- _HOW TO COMPLETE THIS TASK_
The entries below are to be copied exactly, with every picture left out.

+===+

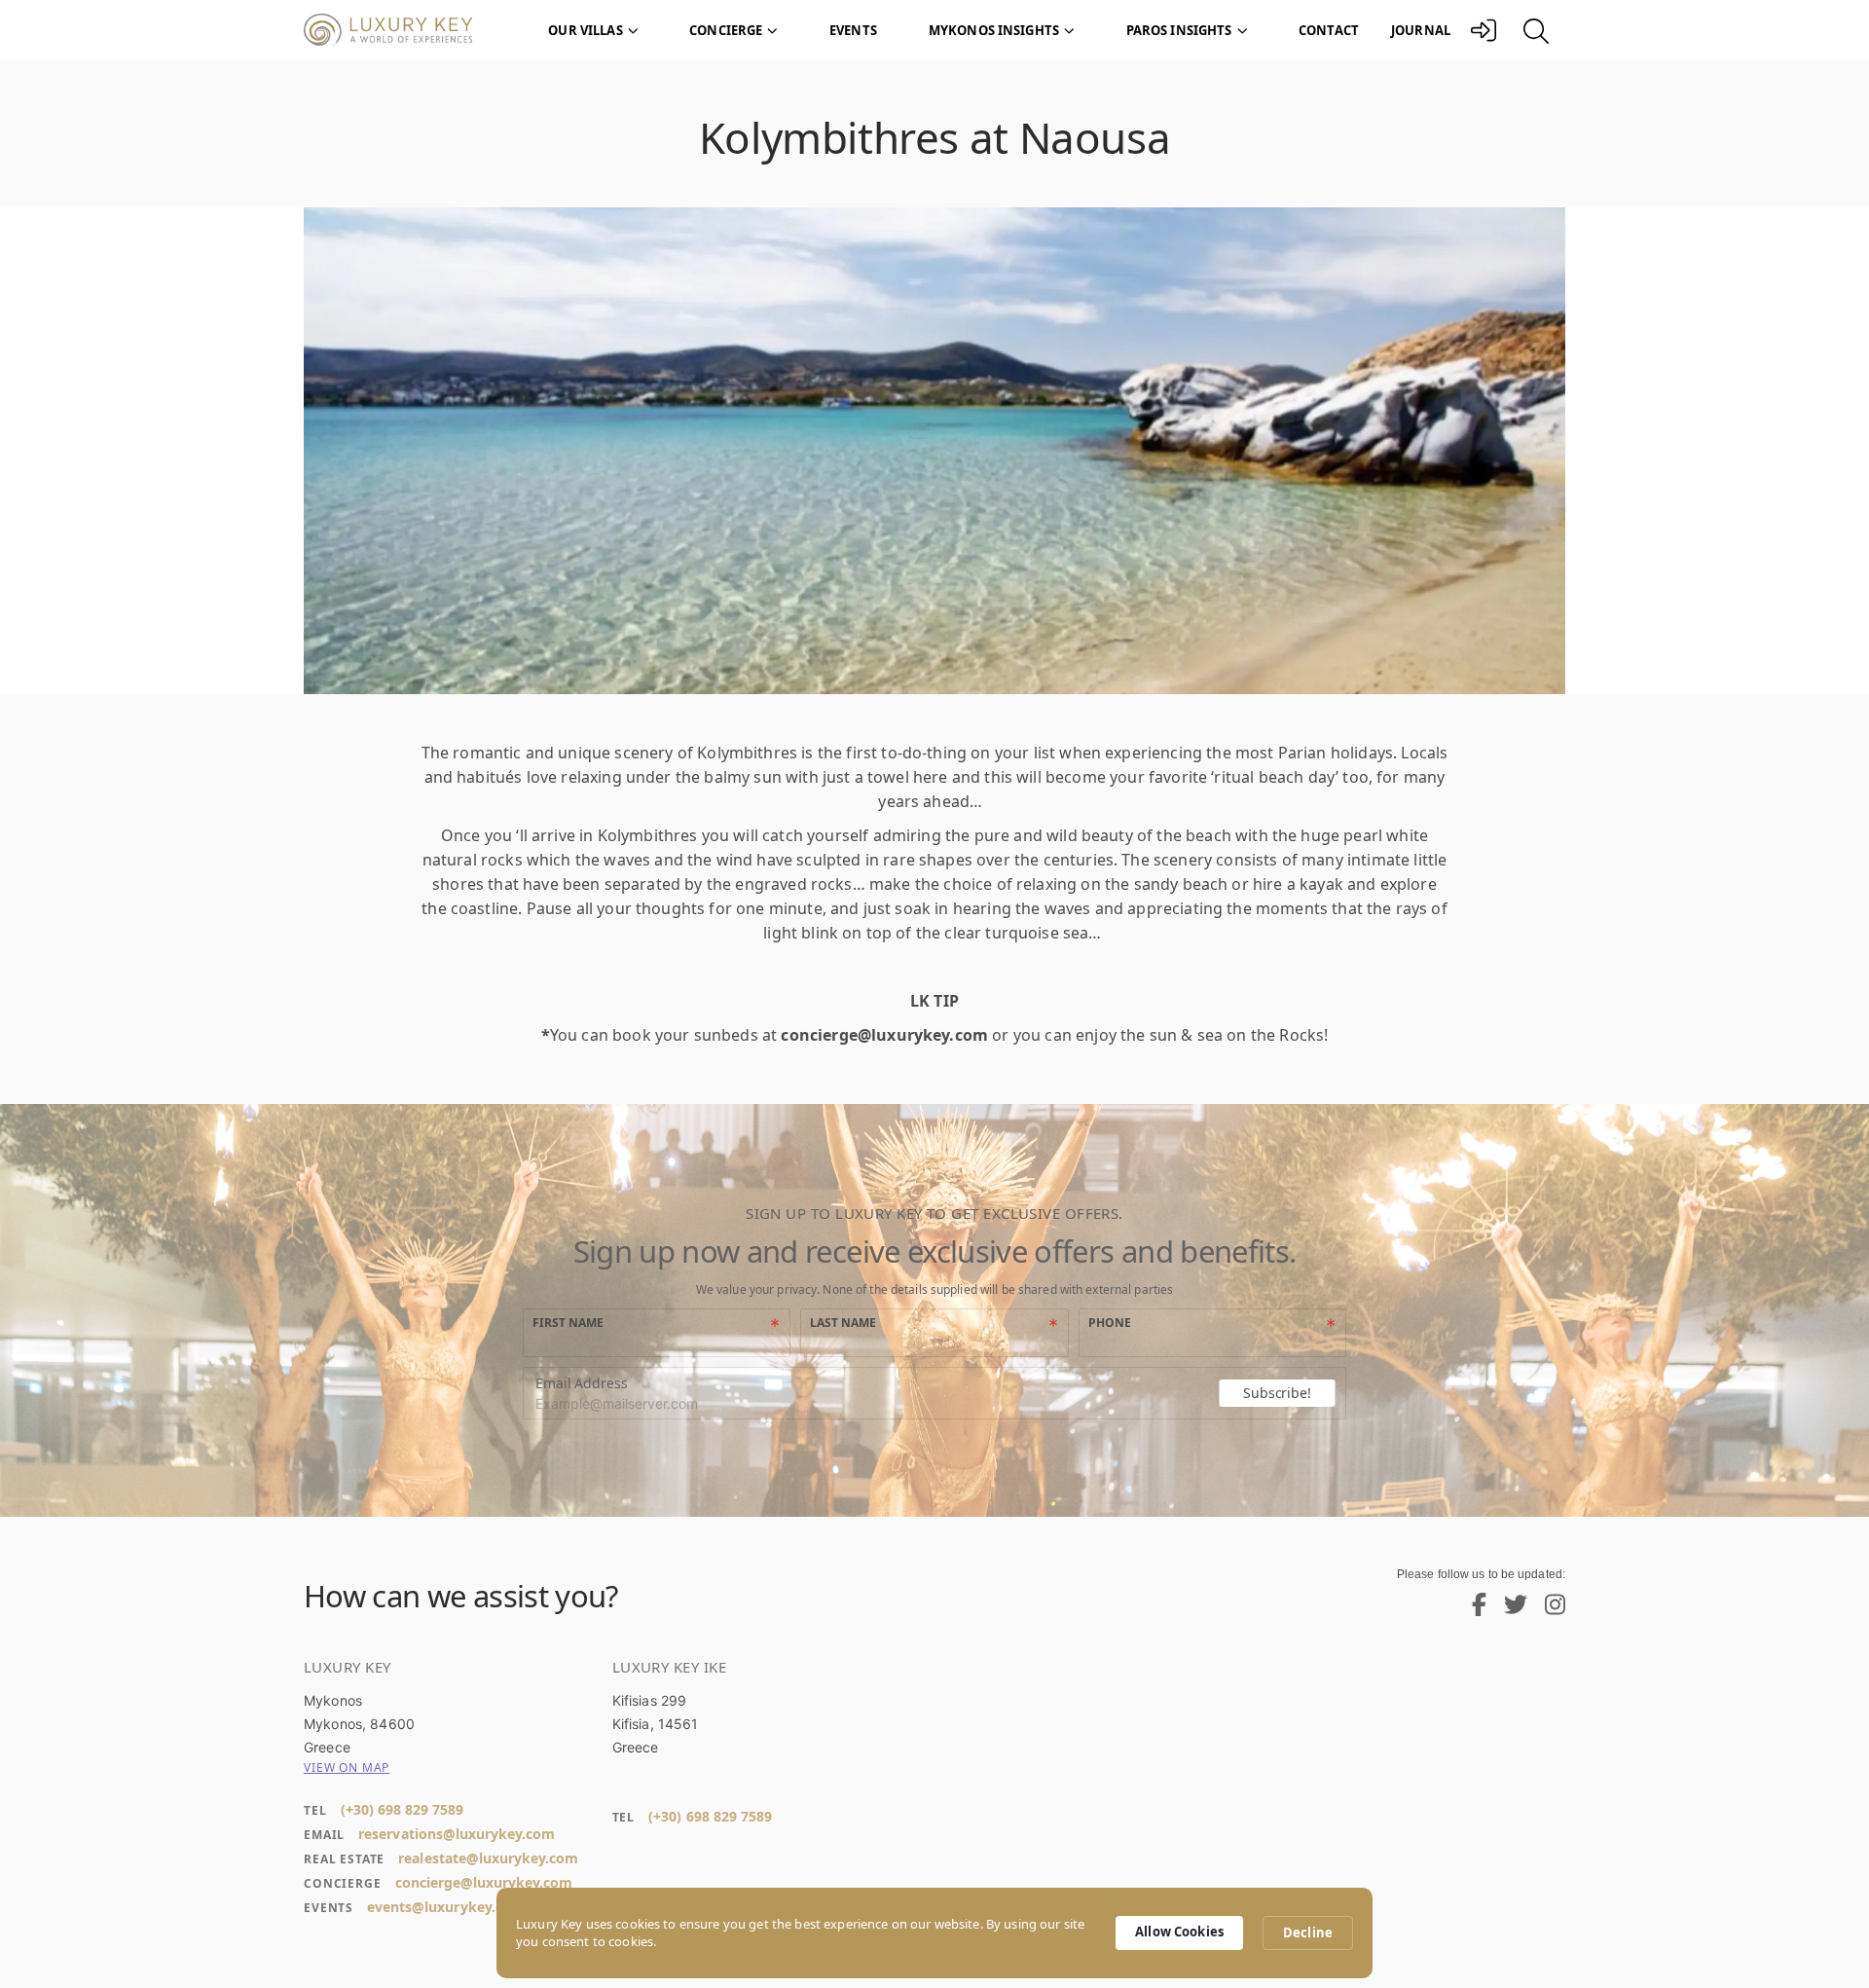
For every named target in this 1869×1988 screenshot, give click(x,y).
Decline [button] (1308, 1932)
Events (853, 30)
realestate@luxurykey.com (488, 1858)
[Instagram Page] (1547, 1609)
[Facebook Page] (1471, 1609)
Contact (1329, 30)
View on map (346, 1767)
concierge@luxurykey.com (484, 1882)
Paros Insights (1179, 30)
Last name (843, 1322)
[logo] (399, 31)
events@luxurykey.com (446, 1906)
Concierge (725, 30)
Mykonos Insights (994, 30)
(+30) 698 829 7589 (402, 1809)
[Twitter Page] (1508, 1609)
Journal (1420, 30)
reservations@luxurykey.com (456, 1833)
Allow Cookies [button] (1179, 1931)
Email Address (581, 1383)
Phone (1109, 1322)
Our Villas (585, 30)
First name (568, 1322)
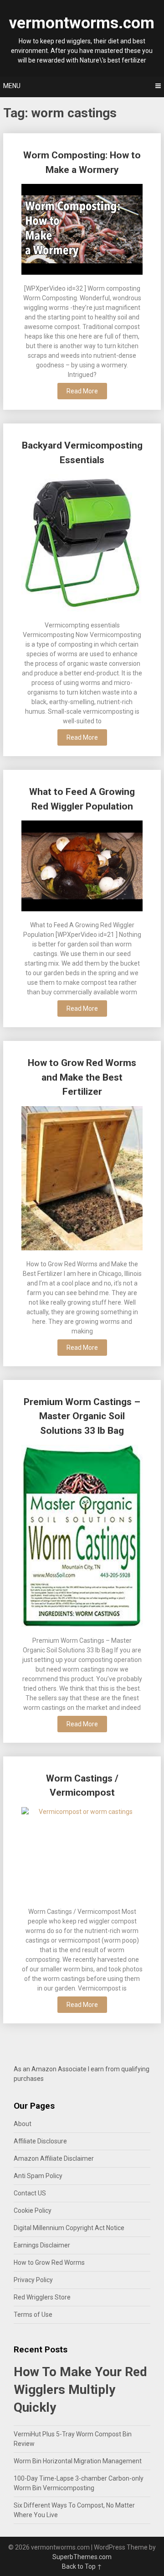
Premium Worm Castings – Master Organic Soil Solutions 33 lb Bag (82, 1416)
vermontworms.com (81, 23)
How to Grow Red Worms (49, 2262)
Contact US (30, 2193)
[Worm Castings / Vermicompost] (82, 1853)
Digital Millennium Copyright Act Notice (69, 2227)
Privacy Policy (33, 2279)
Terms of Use (33, 2314)
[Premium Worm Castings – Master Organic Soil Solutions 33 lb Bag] (82, 1536)
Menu (11, 85)
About (22, 2123)
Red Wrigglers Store (42, 2297)
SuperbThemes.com (82, 2556)
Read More (82, 391)
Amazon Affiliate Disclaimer (54, 2158)
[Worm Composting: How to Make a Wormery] (82, 230)
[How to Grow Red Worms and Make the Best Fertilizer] (82, 1179)
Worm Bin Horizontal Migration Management (78, 2461)
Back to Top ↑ (82, 2566)
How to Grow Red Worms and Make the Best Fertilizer (82, 1077)
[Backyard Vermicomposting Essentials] (82, 544)
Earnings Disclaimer (42, 2245)
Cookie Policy (32, 2210)
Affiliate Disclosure (40, 2141)
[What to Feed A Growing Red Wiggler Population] (82, 867)
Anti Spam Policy (38, 2175)
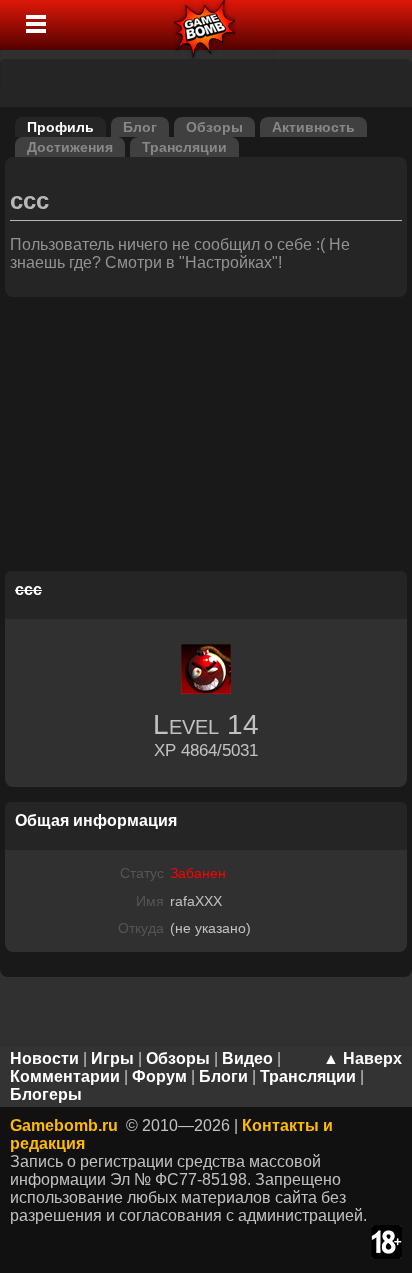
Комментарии (65, 1076)
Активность (313, 127)
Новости (44, 1058)
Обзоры (214, 127)
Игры (112, 1058)
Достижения (70, 147)
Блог (140, 127)
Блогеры (46, 1094)
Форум (159, 1076)
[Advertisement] (206, 437)
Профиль (60, 127)
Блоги (223, 1076)
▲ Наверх (362, 1058)
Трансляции (184, 147)
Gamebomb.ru (64, 1125)
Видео (247, 1058)
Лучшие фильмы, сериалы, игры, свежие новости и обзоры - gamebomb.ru (205, 25)
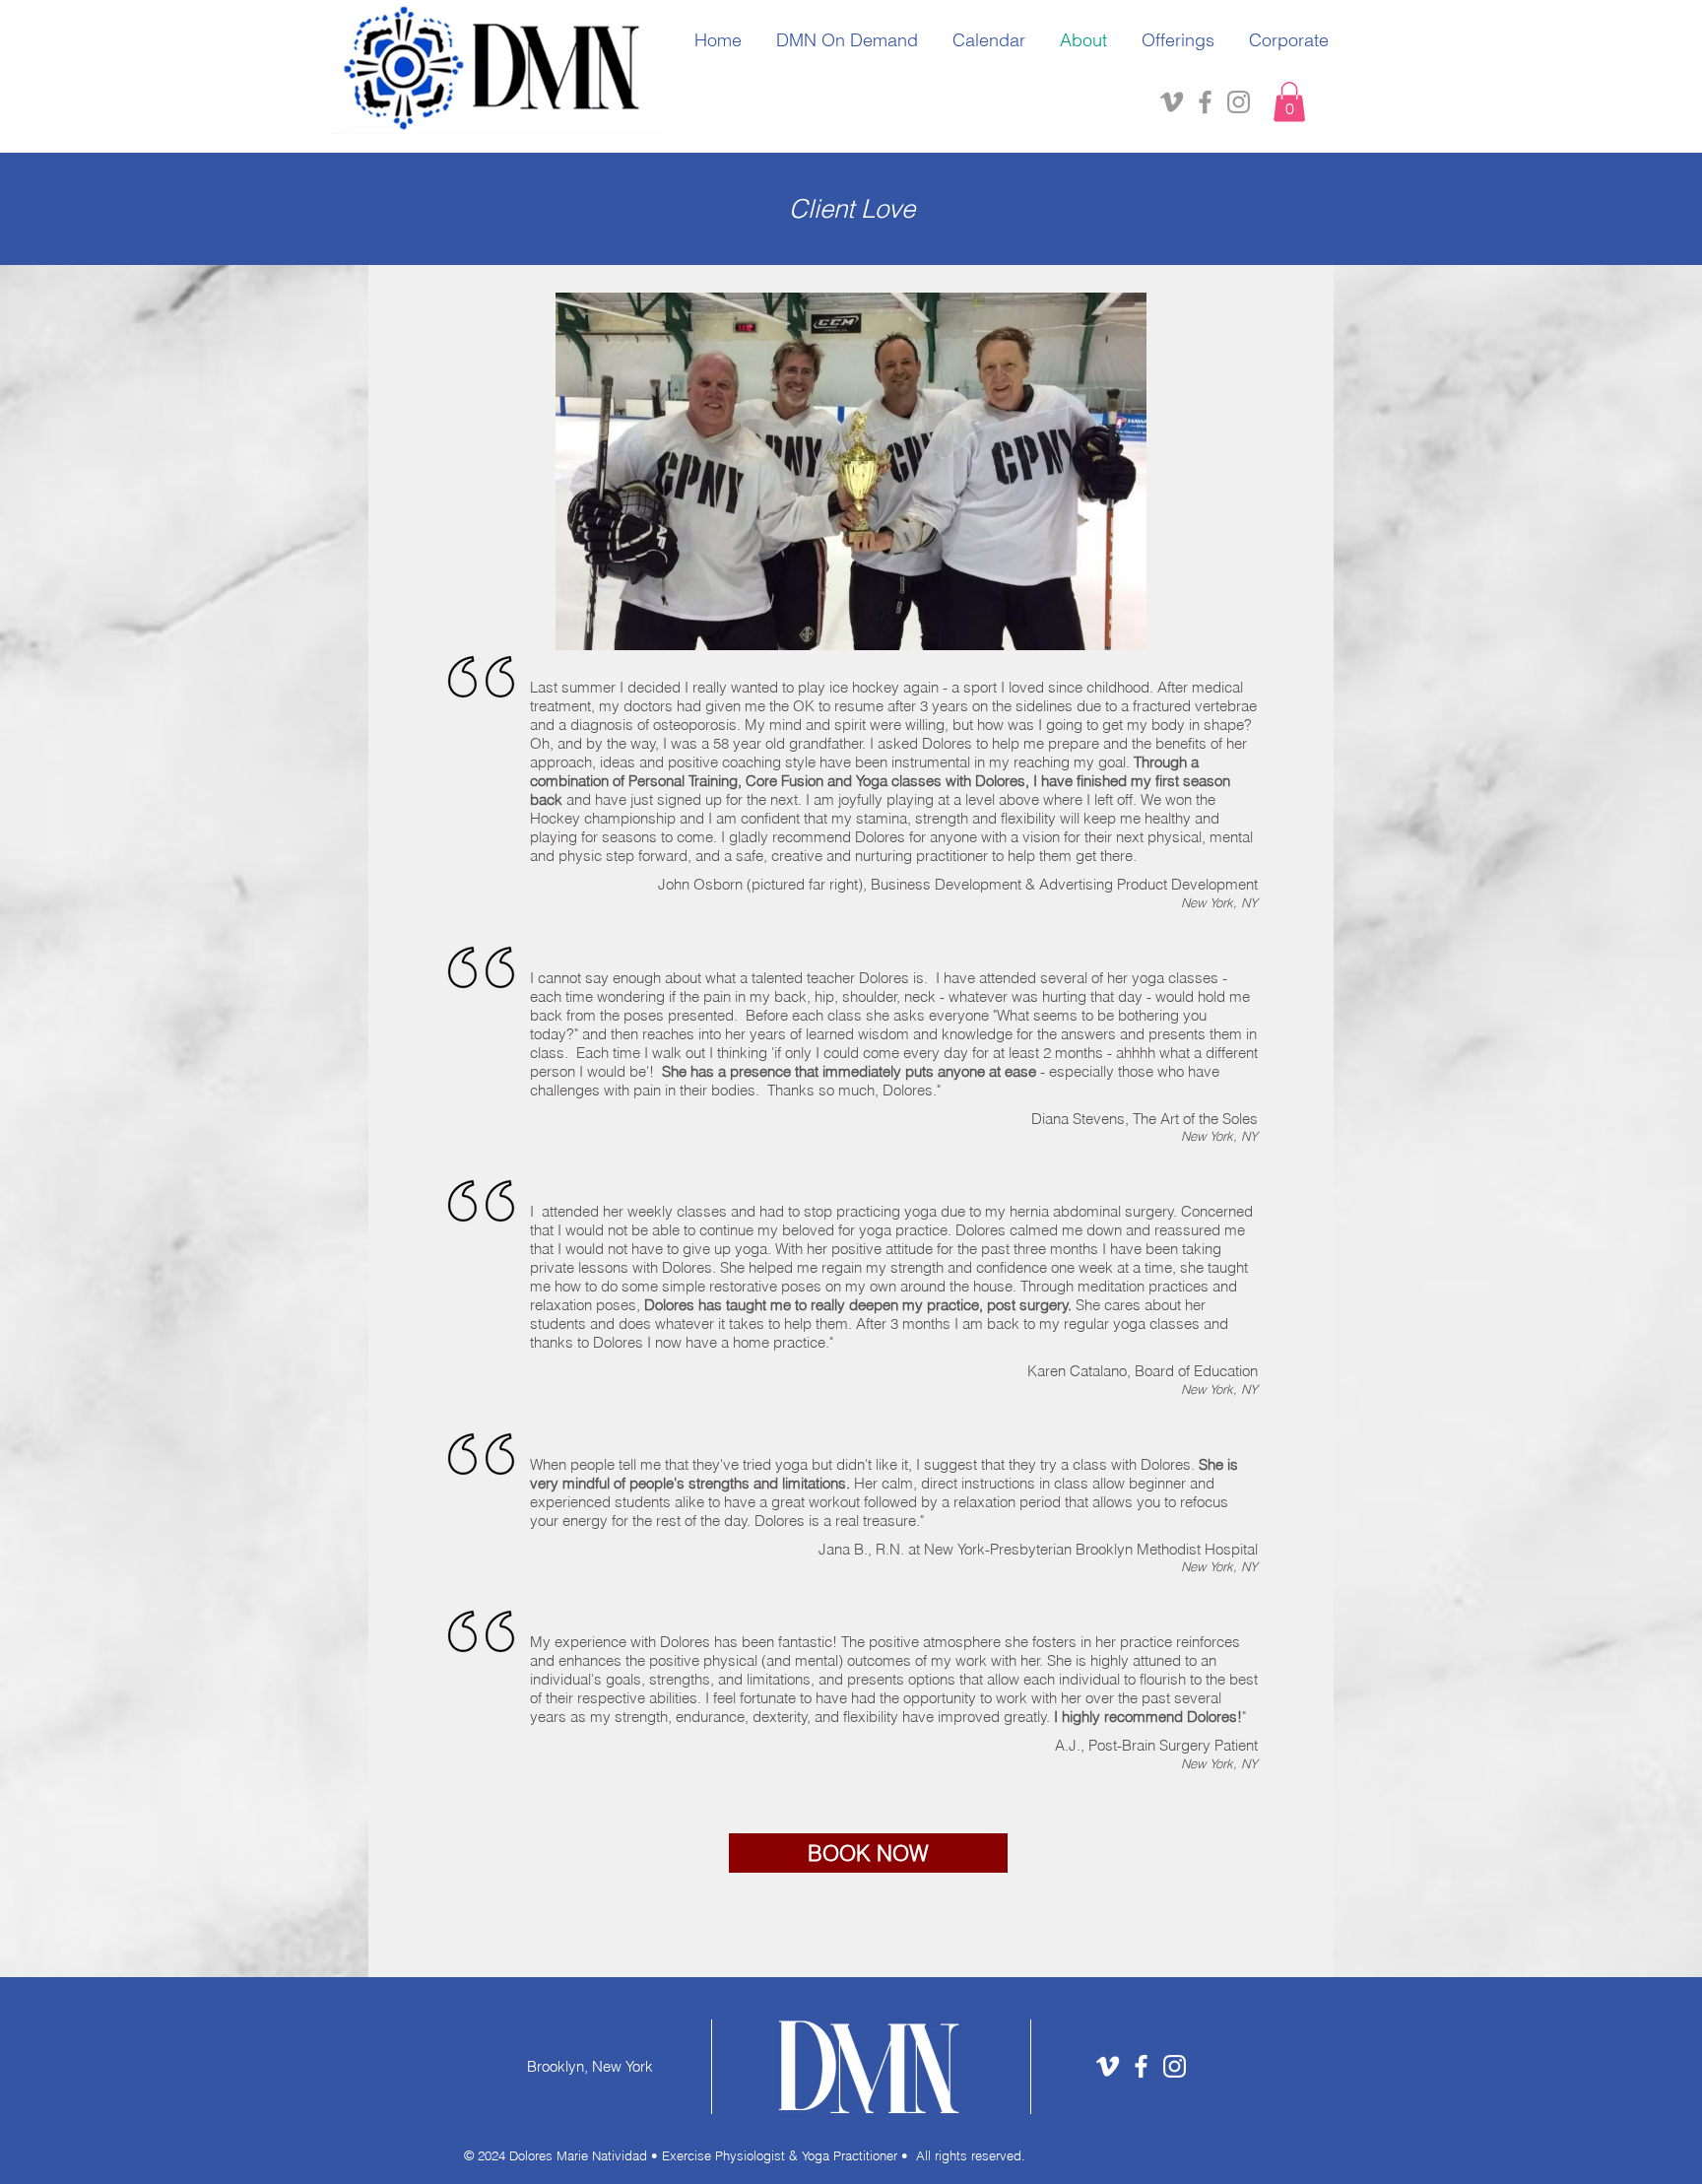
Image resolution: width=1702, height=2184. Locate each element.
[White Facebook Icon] (1141, 2066)
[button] (1289, 102)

+===+

- _RESULT_
For every named target in this 1869×1988 screenshot, give click(x,y).
Decline [button] (1308, 1932)
Events (853, 30)
realestate@luxurykey.com (488, 1858)
[Instagram Page] (1547, 1609)
[Facebook Page] (1471, 1609)
Contact (1329, 30)
View on map (346, 1767)
concierge@luxurykey.com (484, 1882)
Paros Insights (1179, 30)
Last name (843, 1322)
[logo] (399, 31)
events@luxurykey.com (446, 1906)
Concierge (725, 30)
Mykonos Insights (994, 30)
(+30) 698 829 7589 (402, 1809)
[Twitter Page] (1508, 1609)
Journal (1420, 30)
reservations@luxurykey.com (456, 1833)
Allow Cookies [button] (1179, 1931)
Email Address (581, 1383)
Phone (1109, 1322)
Our Villas (585, 30)
First name (568, 1322)
Premium Worm Castings – Master Organic Soil Solutions 33 lb Bag (82, 1416)
vermontworms.com (81, 23)
How to Grow Red Worms (49, 2262)
Contact US (30, 2193)
[Worm Castings / Vermicompost] (82, 1853)
Digital Millennium Copyright Act Notice (69, 2227)
Privacy Policy (33, 2279)
Terms of Use (33, 2314)
[Premium Worm Castings – Master Organic Soil Solutions 33 lb Bag] (82, 1536)
Menu (11, 85)
About (22, 2123)
Red Wrigglers Store (42, 2297)
SuperbThemes.com (82, 2556)
Read More (82, 391)
Amazon Affiliate Disclaimer (54, 2158)
[Worm Composting: How to Make a Wormery] (82, 230)
[How to Grow Red Worms and Make the Best Fertilizer] (82, 1179)
Worm Bin Horizontal Migration Management (78, 2461)
Back to Top ↑ (82, 2566)
How to Grow Red Worms and Make the Best Fertilizer (82, 1077)
[Backyard Vermicomposting Essentials] (82, 544)
Earnings Disclaimer (42, 2245)
Cookie Policy (32, 2210)
Affiliate Disclosure (40, 2141)
[What to Feed A Growing Red Wiggler Population] (82, 867)
Anti Spam Policy (38, 2175)
Комментарии (65, 1076)
Активность (313, 127)
Новости (44, 1058)
Обзоры (214, 127)
Игры (112, 1058)
Достижения (70, 147)
Блог (140, 127)
Блогеры (46, 1094)
Форум (159, 1076)
[Advertisement] (206, 437)
Профиль (60, 127)
Блоги (223, 1076)
▲ Наверх (362, 1058)
Трансляции (184, 147)
Gamebomb.ru (64, 1125)
Видео (247, 1058)
Лучшие фильмы, сериалы, игры, свежие новости и обзоры - gamebomb.ru (205, 25)
Image resolution: width=1702, height=2184. Locate each element.
[White Facebook Icon] (1141, 2066)
[button] (1289, 102)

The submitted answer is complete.